● YOUR TASK: Rewrite the stretch of entries from the line containing "Screen dimensions: 786x442" through the line containing "Action: [x=281, y=217]", changing "heading" to "title" and leaving everything else as it is.

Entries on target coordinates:
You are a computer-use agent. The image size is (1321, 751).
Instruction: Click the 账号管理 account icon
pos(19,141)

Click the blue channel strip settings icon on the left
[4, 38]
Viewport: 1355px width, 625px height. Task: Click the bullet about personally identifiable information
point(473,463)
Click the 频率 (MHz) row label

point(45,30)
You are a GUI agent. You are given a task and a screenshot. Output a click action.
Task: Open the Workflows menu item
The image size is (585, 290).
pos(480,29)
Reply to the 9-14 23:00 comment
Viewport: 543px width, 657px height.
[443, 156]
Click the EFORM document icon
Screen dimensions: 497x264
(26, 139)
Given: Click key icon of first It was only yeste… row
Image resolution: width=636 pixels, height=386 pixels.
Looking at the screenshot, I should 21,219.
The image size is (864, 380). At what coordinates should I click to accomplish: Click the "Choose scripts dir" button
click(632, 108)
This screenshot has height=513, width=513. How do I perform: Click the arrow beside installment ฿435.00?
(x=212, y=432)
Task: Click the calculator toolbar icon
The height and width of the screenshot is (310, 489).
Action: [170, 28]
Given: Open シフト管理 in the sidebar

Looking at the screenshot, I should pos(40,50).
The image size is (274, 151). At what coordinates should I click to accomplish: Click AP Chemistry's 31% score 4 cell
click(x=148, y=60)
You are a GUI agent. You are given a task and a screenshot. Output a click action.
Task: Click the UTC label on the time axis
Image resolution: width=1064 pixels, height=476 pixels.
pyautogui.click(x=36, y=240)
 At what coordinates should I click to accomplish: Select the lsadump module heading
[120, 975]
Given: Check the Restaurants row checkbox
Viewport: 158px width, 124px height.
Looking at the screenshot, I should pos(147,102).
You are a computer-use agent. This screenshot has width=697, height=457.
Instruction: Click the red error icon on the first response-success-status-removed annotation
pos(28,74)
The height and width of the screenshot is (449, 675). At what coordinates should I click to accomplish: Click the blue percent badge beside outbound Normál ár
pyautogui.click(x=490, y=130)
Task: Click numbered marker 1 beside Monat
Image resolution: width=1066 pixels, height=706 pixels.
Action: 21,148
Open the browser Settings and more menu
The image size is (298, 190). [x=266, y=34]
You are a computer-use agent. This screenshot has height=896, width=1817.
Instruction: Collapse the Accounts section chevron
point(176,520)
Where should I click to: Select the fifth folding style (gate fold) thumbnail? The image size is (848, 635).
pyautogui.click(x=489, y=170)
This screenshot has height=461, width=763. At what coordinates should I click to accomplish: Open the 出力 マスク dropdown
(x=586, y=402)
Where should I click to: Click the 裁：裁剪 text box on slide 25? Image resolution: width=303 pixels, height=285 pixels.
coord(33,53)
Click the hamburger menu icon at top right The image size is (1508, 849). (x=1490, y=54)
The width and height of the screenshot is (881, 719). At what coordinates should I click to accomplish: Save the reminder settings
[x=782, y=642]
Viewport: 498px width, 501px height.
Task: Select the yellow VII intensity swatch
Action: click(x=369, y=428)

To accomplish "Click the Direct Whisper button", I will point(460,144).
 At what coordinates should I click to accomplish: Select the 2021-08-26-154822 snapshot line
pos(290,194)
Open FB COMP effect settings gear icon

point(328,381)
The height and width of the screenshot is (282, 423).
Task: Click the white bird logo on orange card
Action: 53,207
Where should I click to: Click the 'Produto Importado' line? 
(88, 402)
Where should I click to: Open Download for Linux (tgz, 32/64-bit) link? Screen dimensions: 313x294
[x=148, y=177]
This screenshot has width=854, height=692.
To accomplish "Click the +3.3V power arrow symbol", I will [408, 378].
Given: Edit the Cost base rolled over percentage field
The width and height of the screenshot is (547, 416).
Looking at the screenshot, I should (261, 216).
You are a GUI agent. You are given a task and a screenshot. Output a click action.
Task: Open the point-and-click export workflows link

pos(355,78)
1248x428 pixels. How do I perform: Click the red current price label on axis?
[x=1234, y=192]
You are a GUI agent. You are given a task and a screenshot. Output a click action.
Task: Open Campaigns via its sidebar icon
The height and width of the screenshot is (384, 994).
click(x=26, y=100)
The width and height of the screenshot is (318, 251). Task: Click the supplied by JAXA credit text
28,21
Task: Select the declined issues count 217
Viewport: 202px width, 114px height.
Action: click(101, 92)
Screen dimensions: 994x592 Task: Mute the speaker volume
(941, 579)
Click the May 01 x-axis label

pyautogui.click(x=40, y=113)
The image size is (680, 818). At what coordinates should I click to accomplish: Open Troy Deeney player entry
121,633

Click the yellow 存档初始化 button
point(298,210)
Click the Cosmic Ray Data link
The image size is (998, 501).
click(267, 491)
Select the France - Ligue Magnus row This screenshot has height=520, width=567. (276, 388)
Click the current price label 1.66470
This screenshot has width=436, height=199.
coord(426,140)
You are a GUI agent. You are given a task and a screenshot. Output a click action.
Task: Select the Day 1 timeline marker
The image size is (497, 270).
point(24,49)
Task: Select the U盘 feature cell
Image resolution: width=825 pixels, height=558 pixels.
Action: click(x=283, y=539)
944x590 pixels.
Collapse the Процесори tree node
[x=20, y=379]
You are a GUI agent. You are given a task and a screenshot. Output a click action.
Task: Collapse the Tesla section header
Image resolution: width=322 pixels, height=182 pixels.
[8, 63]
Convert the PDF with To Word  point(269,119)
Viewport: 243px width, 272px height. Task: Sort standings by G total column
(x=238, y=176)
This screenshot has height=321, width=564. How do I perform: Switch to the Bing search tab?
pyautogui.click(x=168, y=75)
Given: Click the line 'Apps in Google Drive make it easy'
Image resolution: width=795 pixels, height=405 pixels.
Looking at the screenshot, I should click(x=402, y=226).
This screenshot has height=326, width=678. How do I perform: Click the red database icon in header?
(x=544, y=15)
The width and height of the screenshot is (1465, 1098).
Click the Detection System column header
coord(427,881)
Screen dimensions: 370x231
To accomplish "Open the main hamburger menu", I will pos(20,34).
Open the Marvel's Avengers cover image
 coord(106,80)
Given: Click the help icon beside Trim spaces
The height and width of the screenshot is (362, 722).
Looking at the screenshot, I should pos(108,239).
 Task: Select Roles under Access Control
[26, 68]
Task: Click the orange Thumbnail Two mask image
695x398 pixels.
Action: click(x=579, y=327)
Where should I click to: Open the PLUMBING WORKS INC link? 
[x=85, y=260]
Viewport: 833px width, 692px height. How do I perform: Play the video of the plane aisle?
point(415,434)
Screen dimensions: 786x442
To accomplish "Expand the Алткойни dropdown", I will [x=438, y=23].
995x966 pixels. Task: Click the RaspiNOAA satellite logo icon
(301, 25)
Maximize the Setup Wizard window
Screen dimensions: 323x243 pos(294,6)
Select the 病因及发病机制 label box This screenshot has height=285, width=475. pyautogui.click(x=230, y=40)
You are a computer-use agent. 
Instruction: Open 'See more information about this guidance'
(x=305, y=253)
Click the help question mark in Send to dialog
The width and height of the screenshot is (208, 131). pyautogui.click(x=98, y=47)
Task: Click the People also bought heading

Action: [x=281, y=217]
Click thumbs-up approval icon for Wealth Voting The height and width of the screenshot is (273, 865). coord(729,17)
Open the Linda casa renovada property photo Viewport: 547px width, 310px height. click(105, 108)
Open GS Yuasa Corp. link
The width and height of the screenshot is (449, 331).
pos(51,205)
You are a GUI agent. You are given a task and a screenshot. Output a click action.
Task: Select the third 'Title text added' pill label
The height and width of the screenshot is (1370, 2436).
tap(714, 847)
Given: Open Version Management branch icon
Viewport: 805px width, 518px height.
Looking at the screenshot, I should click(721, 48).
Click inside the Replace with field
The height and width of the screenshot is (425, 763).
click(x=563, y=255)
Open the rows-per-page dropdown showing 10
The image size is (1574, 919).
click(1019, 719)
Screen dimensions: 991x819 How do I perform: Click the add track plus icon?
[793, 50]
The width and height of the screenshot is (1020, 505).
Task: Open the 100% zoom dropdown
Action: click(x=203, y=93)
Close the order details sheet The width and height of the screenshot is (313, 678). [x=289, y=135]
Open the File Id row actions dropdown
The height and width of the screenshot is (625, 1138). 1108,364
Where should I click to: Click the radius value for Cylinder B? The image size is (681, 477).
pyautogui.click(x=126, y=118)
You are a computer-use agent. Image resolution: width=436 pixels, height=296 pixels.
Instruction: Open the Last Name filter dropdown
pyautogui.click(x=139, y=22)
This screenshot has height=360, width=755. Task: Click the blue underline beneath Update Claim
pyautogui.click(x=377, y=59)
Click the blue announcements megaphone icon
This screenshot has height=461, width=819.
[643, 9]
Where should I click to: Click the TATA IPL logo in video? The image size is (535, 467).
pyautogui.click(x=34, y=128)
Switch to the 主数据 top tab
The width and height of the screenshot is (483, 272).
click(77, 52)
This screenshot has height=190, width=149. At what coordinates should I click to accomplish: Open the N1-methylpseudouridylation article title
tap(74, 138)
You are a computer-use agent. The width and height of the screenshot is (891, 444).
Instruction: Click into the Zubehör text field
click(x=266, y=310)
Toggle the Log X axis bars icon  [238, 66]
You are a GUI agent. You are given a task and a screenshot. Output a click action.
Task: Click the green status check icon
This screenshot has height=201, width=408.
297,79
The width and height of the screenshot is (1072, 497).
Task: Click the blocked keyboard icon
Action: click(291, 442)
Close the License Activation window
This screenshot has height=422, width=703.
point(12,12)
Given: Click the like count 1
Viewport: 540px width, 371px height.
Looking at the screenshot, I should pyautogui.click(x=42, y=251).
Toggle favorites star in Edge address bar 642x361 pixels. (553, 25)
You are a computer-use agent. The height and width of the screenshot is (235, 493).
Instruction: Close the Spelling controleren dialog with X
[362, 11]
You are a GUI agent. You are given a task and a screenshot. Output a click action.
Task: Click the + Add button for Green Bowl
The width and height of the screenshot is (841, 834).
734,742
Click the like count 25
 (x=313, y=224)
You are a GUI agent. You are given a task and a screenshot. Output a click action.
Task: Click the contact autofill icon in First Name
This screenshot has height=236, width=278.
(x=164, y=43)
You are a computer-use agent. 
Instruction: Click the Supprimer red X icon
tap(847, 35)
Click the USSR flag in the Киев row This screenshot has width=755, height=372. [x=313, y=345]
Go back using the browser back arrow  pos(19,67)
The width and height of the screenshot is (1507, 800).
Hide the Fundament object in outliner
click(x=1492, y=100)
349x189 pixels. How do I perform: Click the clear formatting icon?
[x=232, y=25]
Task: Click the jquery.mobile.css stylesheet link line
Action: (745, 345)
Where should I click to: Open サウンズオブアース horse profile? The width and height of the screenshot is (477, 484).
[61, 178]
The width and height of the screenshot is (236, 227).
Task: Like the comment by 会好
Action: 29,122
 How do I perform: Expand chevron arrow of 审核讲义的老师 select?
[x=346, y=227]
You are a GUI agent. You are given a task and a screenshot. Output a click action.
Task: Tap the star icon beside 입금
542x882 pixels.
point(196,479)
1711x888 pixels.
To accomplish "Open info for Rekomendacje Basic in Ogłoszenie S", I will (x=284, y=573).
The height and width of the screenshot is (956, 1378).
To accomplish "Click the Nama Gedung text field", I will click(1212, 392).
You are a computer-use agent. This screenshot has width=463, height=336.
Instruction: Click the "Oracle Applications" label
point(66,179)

● WORKED SOLUTION:
Screen dimensions: 786x442
To accomplish "Expand the Алткойни dropdown", I will [x=438, y=23].
995x966 pixels. Task: Click the RaspiNOAA satellite logo icon
(301, 25)
Maximize the Setup Wizard window
Screen dimensions: 323x243 pos(294,6)
Select the 病因及发病机制 label box This screenshot has height=285, width=475. pyautogui.click(x=230, y=40)
You are a computer-use agent. 
Instruction: Open 'See more information about this guidance'
(x=305, y=253)
Click the help question mark in Send to dialog
The width and height of the screenshot is (208, 131). pyautogui.click(x=98, y=47)
Task: Click the People also bought title

Action: [x=281, y=217]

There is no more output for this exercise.